Since 1997, that Area Health Service had increased its mental health beds from 30 to 42 and it was promised another 12 in 2006, after yet another inpatient suicide.

Hospitalised suicide attempts have trebled from 55 to 155/100,000. Suicides under mental health care in NSW (a relatively new phenomenon) run at between 100 and 150 annually and violence and homicides by mental health patients have hugely increased. 194 such patients were admitted to one ward during 2003-4, but it took a psychiatrist with 42 years of experience to see that this was a population which did not exist before this new batch of serotonin altering psychiatric drugs came into use, antidepressants and ‘atypical’ antipsychotics which have the same side effects at double the rate of antidepressants.

We have a Crisis in Mental Health. The Department of Health has installed nearly 500 more mental health beds and there are 1100 more on the drawing boards.

Finding and relieving such patients has been a Mental Health priority in the UK for three years now and in Canada where I had lectured on this problem.

In the USA, 40 State Attorneys are suing the makers of these drugs for criminal fraud, to get funds to compensate patients who had suffered and to recoup costs so generated, and settlements run in billions of dollars. Doctors, when sued, say they were not properly warned, and thus pass the responsibility successfully onto the drug companies.

The Department of Health has been told many times that the causes of this crisis are: new drugs which have suicide attempts, homicidal thinking and hallucinations among their listed side effects. It prefers to kill the messenger by repeated acts of defamation.

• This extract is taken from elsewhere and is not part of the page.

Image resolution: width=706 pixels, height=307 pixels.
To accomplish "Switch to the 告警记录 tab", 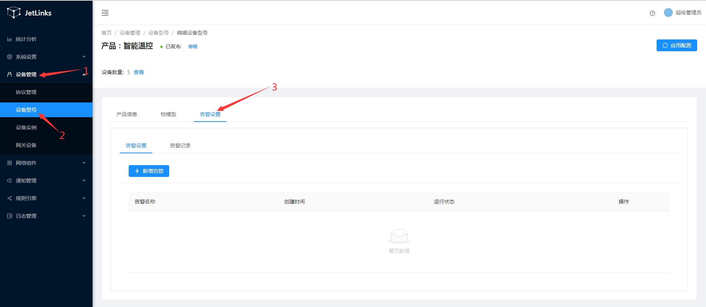I will pyautogui.click(x=180, y=146).
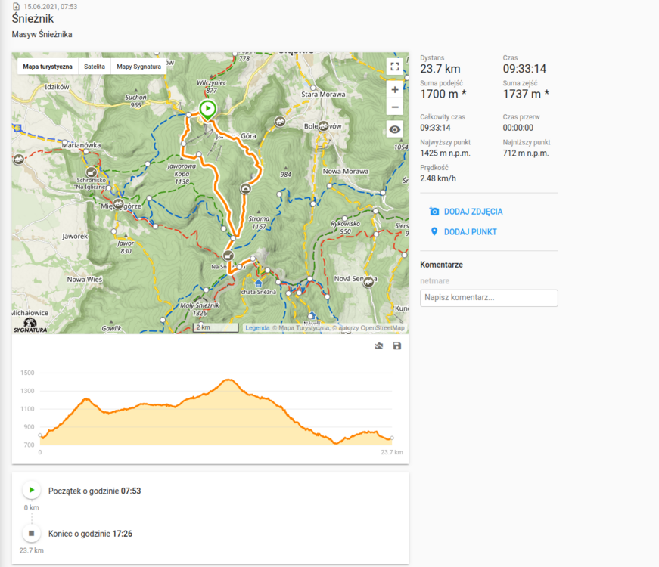
Task: Click the location pin icon beside Dodaj punkt
Action: (434, 231)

The Health Care Complaints Commission is the only body available to look at treatment complaints. It had been was set up in the wake of the Chelmsford Royal Commission to ensure that malpractice of such magnitude could not happen again. Thirty years ago, 26 deaths and suicides were occasioned by pharmacological treatment delivered by the late Dr Harry Bailey over some twenty years.

Today's drugs are far more dangerous inductive of suicide. They are given to a million Australians, 14% of whom do not have the metabolism to deal with them at all. Huge numbers who are at risk of these catastrophic side effects which, more often than not, are taken for schizophrenia, bipolar illness or borderline personality disorder and the patient is given more drugs. Persons seeking mental health care doubled in the decade since Prozac was released in 1992 to 2003 and the numbers are still increasing, as the number of people whose SSRI side effects were taken for schizophrenia, etc mounts up.

I reported this series of suicides deaths and suicide attempts over 6 months, after which I was advised by lawyers to stop reporting because the Medial Board has decided to pursue me. The series was far worse than anything that Dr. Bailey and Chelmsford produced in that short period time and every complaint was dismissed in a cavalier fashion. One senior administrator apologised to me for not dealing with my reports. He explained that it was ‘The System.’

We also have a copy of an interesting report. This report concerns how the Greater Southern Area Health Service (at the time the Greater Murray Area Health Service) has dealt with nearly 40 reports of suicides, dangerous suicide attempts, a homicide, a serotonin syndrome death and many episodes of violence and psychosis due to how certain drugs were prescribed and co-prescribed by certain practitioners. These reports were made initially in 2002 but mostly from September 2004 to April 2005 and again from September 2005 to December 2006. The report notes this as a pattern of cover-up of repeated acts, which caused serious adverse events including deaths.